Dans la Russie médiévale, le port de la barbe et de la moustache était naturel pour tous les hommes. Même la Rousskaïa Pravda (la Loi Russe) reconnaissait un statut spécial à la barbe – si quelqu’un endommageait délibérément celle d’un autre, il payait une amende.
Néanmoins, avec le temps, la barbe a apparemment commencé à être coupée – comme en Europe au début de l’époque moderne, le visage imberbe est devenu un signe de statut social élevé. En Russie, l’on a toutefois résisté aux nouvelles modes : les résolutions du Concile des Cent Chapitres (Stoglav) de 1551 ont interdit de raser et de couper les moustaches et les barbes – sous peine d’excommunication de l’Église et de ses sacrements. Dans les conditions d’une confrontation constante entre l’orthodoxie et le catholicisme et des tentatives continues de l’Église catholique de prêcher parmi la population orthodoxe, le rasage ou le port de la barbe était, entre autres, une question politique.

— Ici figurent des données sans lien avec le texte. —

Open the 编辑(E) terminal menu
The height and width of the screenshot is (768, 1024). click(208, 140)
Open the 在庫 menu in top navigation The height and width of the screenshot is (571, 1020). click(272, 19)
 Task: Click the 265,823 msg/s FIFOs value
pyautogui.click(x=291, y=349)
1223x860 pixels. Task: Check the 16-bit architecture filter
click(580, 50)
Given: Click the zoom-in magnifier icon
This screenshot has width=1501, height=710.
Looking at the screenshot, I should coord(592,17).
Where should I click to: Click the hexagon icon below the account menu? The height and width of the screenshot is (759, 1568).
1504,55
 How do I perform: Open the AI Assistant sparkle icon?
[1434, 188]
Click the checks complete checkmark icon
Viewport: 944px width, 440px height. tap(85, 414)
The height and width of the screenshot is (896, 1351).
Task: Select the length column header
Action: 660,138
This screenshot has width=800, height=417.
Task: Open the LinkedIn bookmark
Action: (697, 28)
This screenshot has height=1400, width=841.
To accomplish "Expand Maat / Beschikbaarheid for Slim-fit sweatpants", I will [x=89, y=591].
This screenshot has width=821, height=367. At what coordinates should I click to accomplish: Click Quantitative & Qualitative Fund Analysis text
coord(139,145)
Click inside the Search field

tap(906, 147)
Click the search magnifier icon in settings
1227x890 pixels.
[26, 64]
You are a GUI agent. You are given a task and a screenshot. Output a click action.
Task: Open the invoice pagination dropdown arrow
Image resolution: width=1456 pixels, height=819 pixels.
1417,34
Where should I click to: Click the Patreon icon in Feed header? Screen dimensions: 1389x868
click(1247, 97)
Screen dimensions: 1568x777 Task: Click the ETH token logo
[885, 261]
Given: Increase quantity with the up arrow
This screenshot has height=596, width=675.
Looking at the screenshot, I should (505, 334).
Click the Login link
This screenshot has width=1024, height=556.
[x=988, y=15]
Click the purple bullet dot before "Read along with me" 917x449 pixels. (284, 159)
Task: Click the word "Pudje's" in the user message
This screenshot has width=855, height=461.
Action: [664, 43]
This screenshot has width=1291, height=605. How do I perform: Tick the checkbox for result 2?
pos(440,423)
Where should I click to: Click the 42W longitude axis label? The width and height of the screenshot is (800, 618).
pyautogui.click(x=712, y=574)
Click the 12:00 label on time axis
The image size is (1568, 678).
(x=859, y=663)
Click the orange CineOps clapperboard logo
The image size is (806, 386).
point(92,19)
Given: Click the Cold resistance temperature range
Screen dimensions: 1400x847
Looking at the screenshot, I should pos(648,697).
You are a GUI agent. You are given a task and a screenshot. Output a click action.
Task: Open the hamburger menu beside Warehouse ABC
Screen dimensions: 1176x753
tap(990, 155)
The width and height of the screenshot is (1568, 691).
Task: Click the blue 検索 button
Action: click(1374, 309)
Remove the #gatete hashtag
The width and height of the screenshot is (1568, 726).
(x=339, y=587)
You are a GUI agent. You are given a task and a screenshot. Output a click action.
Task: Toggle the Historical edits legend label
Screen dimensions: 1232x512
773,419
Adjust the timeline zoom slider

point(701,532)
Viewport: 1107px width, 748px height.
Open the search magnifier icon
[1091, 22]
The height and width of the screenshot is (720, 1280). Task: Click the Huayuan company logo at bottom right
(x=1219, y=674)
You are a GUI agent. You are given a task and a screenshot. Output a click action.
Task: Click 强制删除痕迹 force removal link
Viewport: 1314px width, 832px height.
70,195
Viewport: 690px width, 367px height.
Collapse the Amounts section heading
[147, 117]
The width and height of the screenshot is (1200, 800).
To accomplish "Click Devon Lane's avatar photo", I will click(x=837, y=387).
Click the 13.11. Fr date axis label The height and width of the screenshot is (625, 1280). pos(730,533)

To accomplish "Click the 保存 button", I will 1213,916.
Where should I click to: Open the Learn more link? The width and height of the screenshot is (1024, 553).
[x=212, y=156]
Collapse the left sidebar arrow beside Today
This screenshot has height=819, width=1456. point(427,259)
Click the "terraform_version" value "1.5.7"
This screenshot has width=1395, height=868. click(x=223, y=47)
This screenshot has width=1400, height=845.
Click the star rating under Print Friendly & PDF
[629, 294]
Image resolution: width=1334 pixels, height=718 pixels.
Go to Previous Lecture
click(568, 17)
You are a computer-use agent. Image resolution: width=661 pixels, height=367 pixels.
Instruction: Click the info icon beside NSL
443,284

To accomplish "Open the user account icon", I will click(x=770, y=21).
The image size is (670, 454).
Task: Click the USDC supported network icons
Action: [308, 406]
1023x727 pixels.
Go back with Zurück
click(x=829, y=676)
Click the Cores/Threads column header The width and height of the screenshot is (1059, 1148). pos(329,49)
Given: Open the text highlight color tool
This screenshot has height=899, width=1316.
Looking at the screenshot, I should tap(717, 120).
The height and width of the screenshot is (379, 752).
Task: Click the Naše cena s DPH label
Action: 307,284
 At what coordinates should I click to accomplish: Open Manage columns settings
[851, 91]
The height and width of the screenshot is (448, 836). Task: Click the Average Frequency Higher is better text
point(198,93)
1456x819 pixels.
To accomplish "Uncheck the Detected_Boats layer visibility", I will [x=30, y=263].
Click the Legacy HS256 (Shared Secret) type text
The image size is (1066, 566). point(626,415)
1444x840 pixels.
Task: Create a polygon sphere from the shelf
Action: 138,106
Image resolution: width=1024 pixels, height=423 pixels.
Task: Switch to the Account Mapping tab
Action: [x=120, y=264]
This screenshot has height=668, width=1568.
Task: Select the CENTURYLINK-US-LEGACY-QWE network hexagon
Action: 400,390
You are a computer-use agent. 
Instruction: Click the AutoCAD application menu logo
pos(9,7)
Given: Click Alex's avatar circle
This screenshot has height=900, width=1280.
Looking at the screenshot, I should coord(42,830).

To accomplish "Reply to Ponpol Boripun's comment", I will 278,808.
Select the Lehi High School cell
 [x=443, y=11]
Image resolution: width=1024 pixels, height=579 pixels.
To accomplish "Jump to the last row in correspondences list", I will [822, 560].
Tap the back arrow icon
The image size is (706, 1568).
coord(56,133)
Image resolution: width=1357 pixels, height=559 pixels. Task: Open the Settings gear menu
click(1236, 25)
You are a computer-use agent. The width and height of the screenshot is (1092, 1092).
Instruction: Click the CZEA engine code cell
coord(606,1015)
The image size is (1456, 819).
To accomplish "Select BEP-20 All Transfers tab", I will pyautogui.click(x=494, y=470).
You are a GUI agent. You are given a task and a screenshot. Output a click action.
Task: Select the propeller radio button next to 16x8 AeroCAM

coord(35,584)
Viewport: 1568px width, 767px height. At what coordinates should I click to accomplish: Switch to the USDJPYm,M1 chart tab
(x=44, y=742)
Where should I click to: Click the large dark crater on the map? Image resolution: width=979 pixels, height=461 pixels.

Dans la Russie d’avant Pierre le Grand, la barbe n’était pas seulement une source de fierté – l’on ne jurait même que par elle. Le voyageur allemand Adam Olearius a noté que les plus respectés des boyards de Moscou étaient ceux qui avaient un gros ventre et une longue barbe. « Sa majesté tsariste exhibe de tels hommes lors d’audiences solennelles, pensant ainsi inspirer aux étrangers un plus grand respect pour sa personne ».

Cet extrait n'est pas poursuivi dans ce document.